======== RECORDS SHOWN

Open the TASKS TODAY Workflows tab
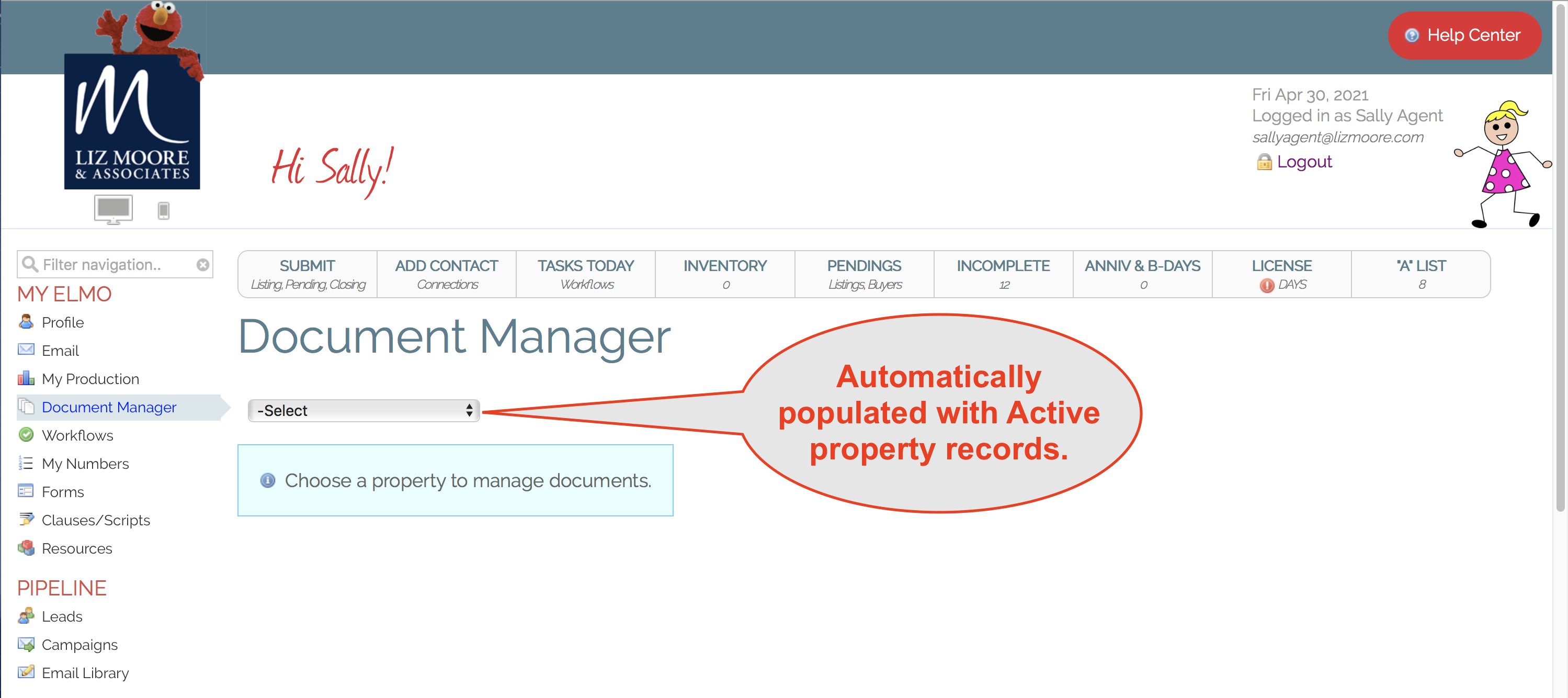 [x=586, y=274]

================
======== RECORDS SHOWN

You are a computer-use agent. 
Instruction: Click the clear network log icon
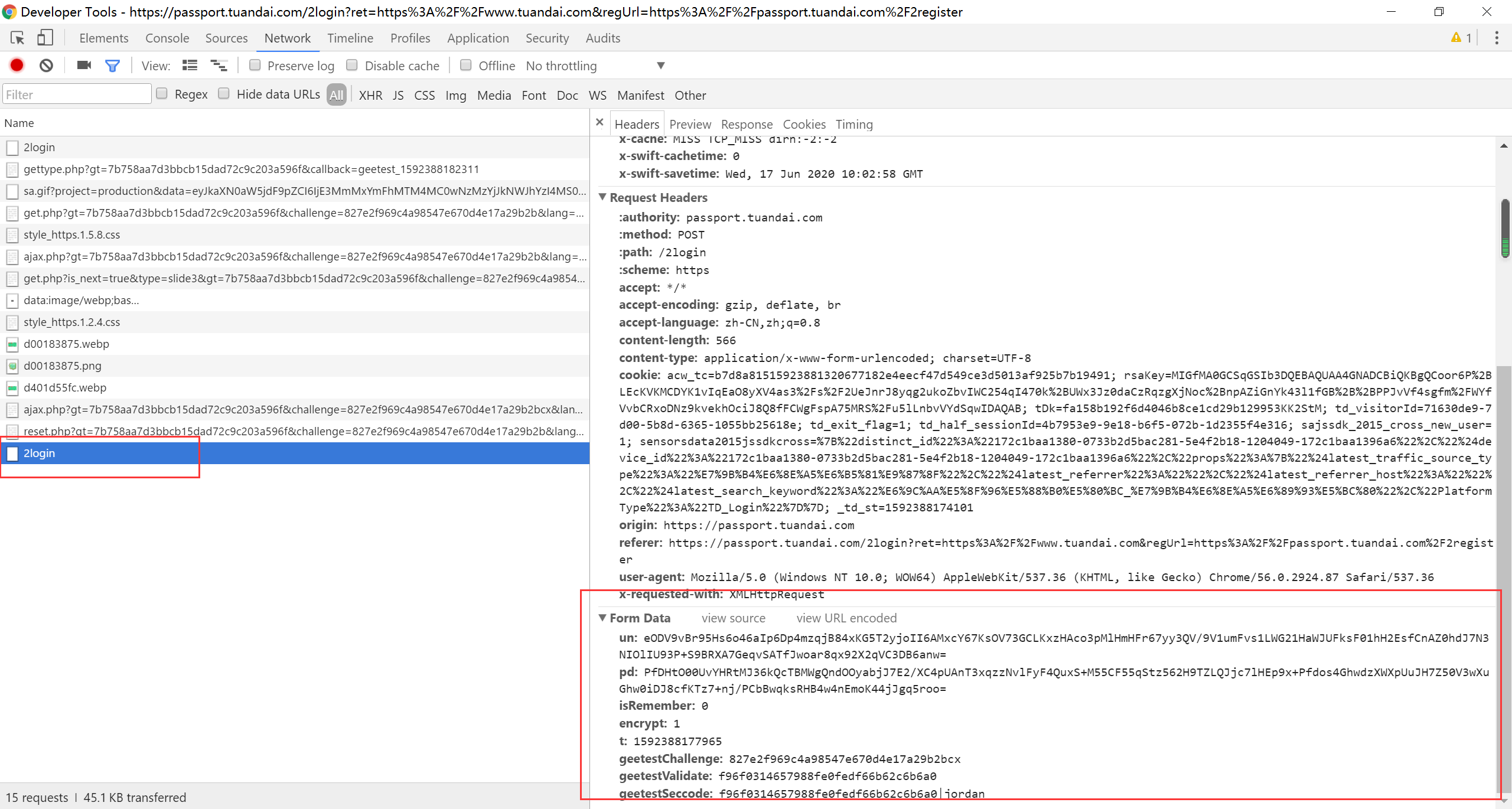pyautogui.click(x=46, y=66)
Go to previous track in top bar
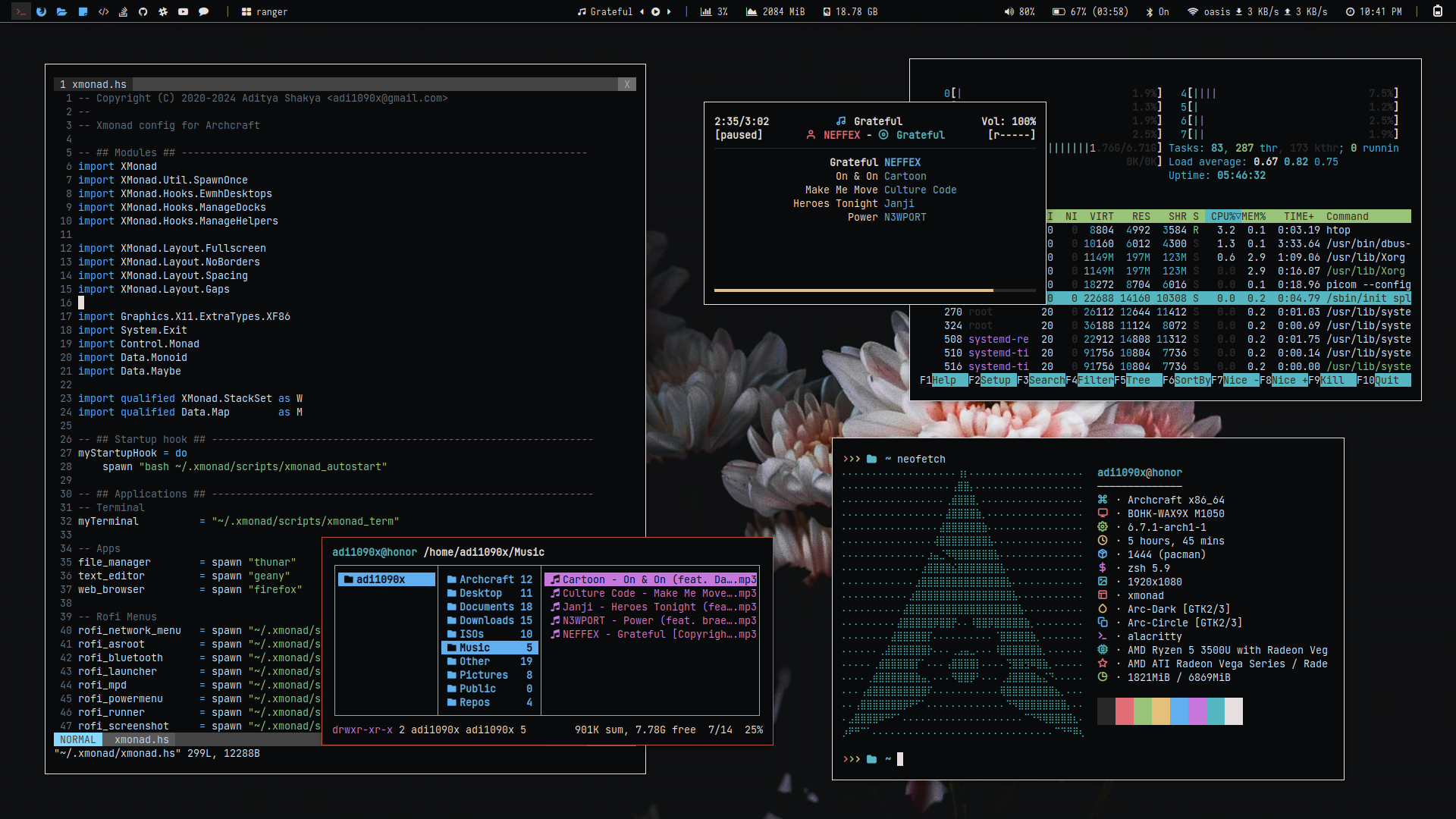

================
======== RECORDS SHOWN

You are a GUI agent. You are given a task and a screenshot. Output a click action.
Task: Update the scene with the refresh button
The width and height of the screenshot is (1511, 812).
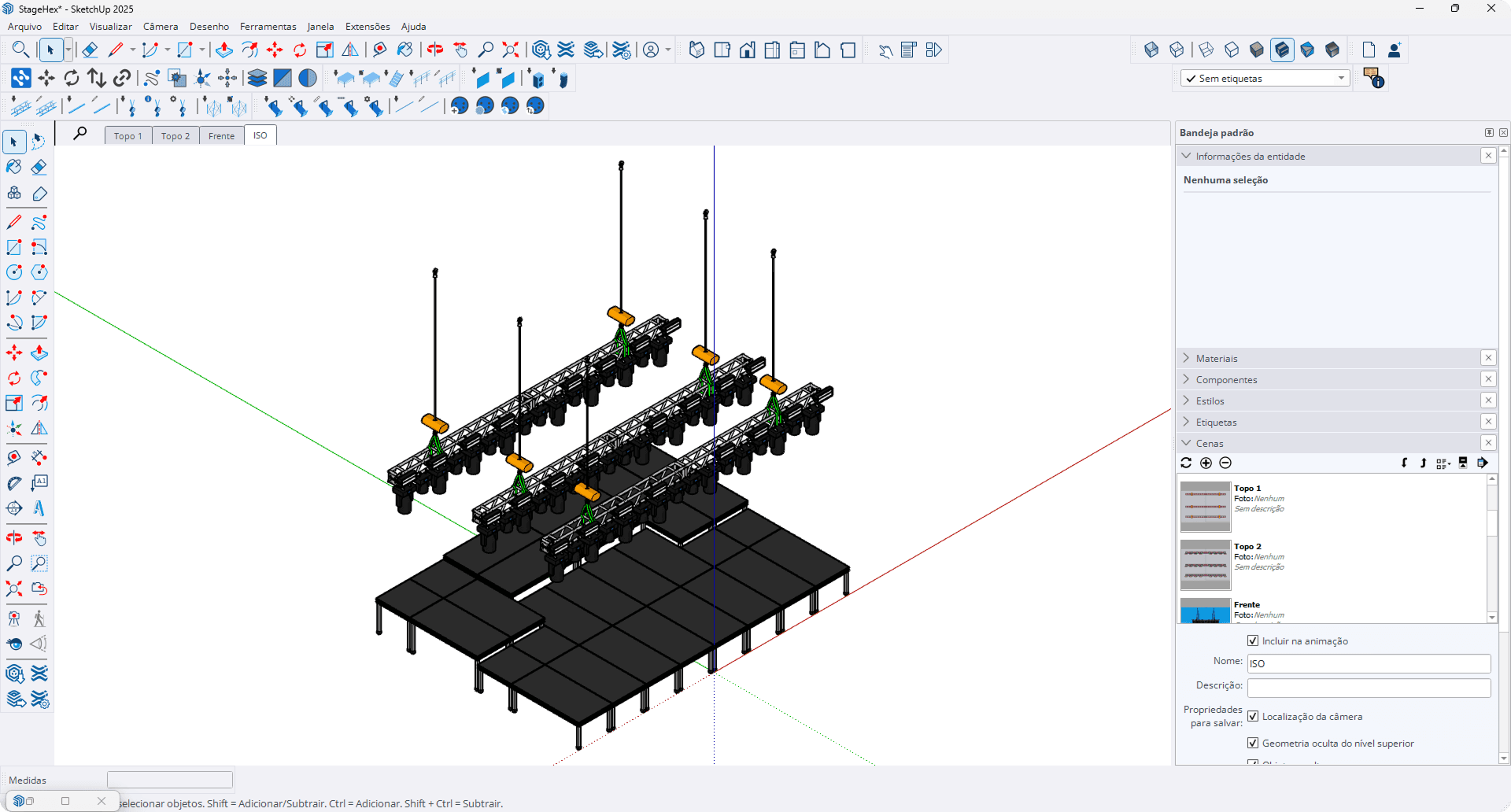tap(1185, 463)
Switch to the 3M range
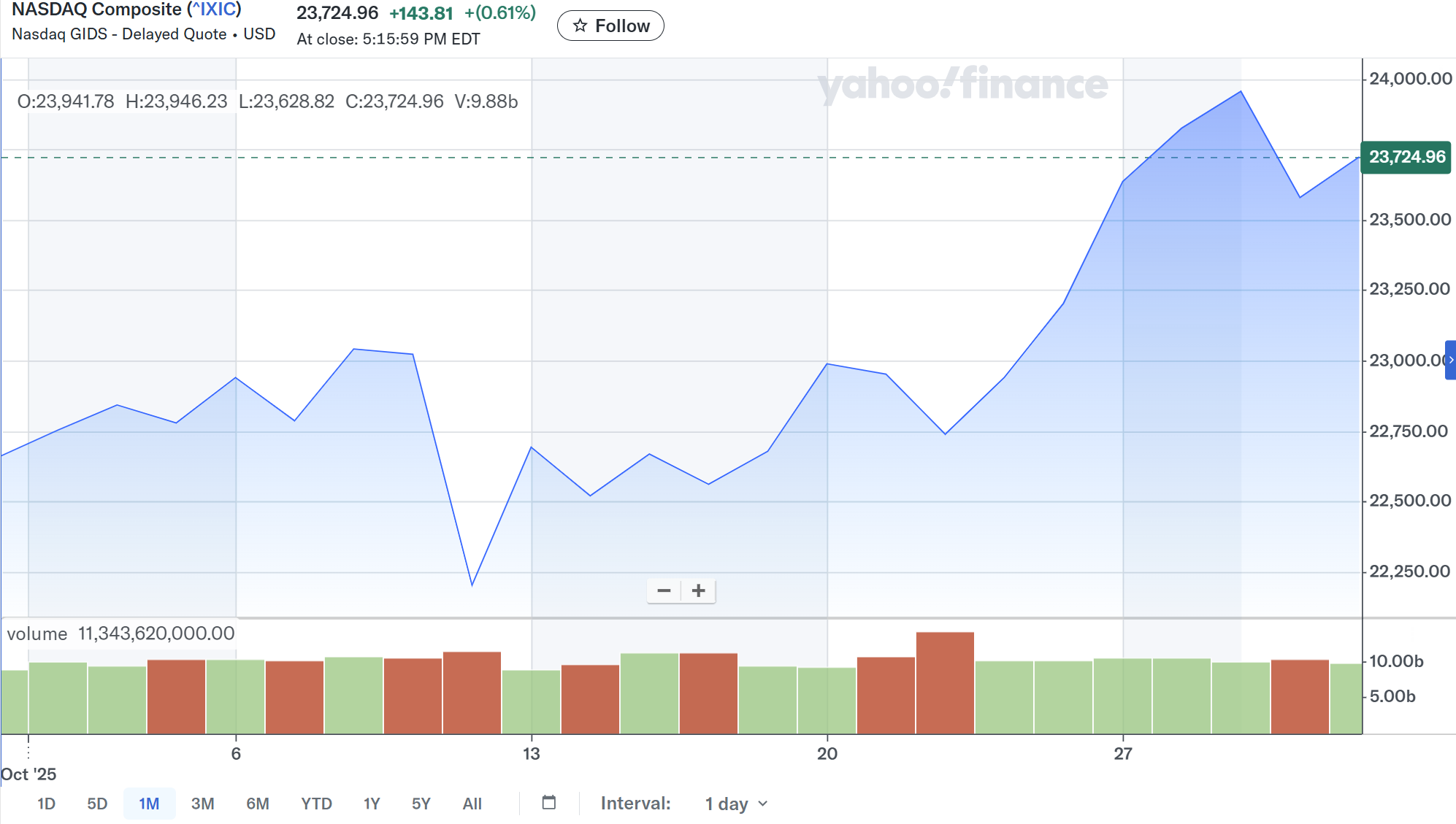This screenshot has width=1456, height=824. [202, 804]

================

_WHAT THIS TASK INVOLVES_
In the records above, locate each line with the word "agent". Copy all such lines.

_FINISHED EXERCISE_
You are a computer-use agent. 
You are a GUI agent. You are given a task and a screenshot. Output a click action.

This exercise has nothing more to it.